Jonathan, the world's oldest tortoise, to turn 190 this year

Jonathan the tortoise.
Jonathan the tortoise. Photo credit Getty Images
By , Audacy

Jonathan the tortoise has been alive through a lot of change -- from the invention of the telegraph to the birth of the iPhone 13.

He was alive when the Titanic sank in the Atlantic Ocean and then again on the big screen when Kate refused to give up an inch on that door. Now, as the oldest tortoise ever, he's set to turn 190 years old.

Jonathan was born in 1832 and this year he will turn 190, making him the oldest tortoise to ever live, according to the Guinness World Records.

If you were born in 1832 and lived until today you would get to see a lot of things from the invention of the airplane, light bulb, and the integration of indoor plumbing. But if you were a tortoise, you wouldn't care about much of that.
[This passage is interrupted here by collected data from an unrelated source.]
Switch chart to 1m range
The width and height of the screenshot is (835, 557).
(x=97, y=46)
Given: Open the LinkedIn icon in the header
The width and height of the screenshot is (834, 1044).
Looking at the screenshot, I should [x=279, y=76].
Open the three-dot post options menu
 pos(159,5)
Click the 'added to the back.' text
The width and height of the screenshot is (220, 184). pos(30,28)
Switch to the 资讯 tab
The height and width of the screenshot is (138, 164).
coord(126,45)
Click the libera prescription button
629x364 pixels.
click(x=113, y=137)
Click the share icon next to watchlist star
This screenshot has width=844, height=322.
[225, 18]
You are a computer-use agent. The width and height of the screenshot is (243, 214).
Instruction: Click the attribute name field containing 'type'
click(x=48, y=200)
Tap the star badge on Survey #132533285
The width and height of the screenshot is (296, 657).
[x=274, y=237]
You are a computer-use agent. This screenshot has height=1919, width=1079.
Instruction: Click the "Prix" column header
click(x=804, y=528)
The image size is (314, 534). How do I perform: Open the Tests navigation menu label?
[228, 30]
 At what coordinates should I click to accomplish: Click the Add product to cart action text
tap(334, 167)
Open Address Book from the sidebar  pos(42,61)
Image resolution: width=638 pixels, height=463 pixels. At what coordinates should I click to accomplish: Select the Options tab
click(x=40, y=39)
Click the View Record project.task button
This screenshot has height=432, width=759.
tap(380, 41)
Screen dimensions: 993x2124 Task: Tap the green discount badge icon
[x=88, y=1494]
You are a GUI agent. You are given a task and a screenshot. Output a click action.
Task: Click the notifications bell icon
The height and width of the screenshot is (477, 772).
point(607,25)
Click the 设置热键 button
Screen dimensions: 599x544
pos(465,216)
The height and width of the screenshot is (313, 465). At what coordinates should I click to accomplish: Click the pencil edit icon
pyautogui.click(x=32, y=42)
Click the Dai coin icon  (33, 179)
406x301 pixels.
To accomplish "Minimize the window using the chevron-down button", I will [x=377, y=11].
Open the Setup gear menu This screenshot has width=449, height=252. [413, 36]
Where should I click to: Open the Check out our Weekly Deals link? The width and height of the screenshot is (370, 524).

According to the world record group, Jonathon is the oldest-ever chelonian, the category encompassing all terrapins, tortoises, and turtles.

Jonathan lives on the island of St. Helena and was gifted to Sir William Grey-Wilson, after he arrived from the Seychelles in 1882. Since he arrived on the island it has had 31 governors.

While it is believed that the tortoise was born in 1832, Matt Joshua, the head of tourism on St. Helena, shared it's possible he could be older as nobody knows his actual age.

Joshua shared with CNN that "Jonathan could actually be 200 because the information regarding his arrival on the island is not exact and because there's no real record of his birth."

Proof of Jonathon arriving at St. Helena did surface through a photograph taken between 1882 and 1886. In it, he was fully grown, grazing the garden of the governor's residence, CNN reported.

While there have been almost two centuries of change in the time Jonathon has roamed the Earth, his life has changed little, maintaining the same interests of sleeping, eating and mating.